__Information provided__
_____
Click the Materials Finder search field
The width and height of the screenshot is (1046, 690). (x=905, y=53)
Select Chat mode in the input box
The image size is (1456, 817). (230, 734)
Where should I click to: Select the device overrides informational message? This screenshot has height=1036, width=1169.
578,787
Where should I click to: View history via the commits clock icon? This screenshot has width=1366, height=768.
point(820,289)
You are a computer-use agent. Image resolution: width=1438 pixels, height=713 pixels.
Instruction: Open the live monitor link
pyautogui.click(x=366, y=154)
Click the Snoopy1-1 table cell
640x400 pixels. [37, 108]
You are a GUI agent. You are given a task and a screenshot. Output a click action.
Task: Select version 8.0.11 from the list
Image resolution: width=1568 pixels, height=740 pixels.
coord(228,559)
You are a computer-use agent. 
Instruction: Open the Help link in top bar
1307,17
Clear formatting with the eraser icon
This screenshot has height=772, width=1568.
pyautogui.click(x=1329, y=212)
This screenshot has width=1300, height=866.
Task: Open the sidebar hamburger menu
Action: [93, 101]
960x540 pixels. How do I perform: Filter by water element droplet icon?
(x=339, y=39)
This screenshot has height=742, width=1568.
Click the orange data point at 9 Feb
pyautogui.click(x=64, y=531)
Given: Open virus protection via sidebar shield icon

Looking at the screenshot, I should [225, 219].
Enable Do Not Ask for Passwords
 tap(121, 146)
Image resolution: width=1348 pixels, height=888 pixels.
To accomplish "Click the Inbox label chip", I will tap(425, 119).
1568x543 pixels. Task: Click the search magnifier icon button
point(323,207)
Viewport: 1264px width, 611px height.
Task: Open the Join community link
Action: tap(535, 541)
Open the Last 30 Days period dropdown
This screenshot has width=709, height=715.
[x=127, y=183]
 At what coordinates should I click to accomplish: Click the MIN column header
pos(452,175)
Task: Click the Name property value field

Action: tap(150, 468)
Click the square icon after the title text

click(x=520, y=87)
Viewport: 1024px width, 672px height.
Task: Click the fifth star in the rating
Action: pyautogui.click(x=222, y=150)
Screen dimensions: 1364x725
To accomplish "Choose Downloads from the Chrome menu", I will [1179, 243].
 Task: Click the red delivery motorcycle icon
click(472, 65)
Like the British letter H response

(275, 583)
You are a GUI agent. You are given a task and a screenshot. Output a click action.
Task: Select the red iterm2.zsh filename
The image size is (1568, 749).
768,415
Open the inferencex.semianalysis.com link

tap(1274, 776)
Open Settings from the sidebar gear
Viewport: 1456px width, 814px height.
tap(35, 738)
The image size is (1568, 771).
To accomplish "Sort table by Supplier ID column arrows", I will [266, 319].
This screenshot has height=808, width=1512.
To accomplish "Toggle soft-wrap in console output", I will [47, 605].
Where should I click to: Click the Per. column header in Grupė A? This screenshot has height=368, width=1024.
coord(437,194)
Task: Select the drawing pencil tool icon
_____
__About this exercise__
Copy each line of the data that contains the word "agent".

__Output for this exercise__
You are a computer-use agent. Image resolution: width=1438 pixels, height=713 pixels.
You are a GUI agent. You are given a task and a screenshot. Output a click action.
You are a computer-use agent. 
You are a GUI agent. You are given a task and a screenshot. Output a click action.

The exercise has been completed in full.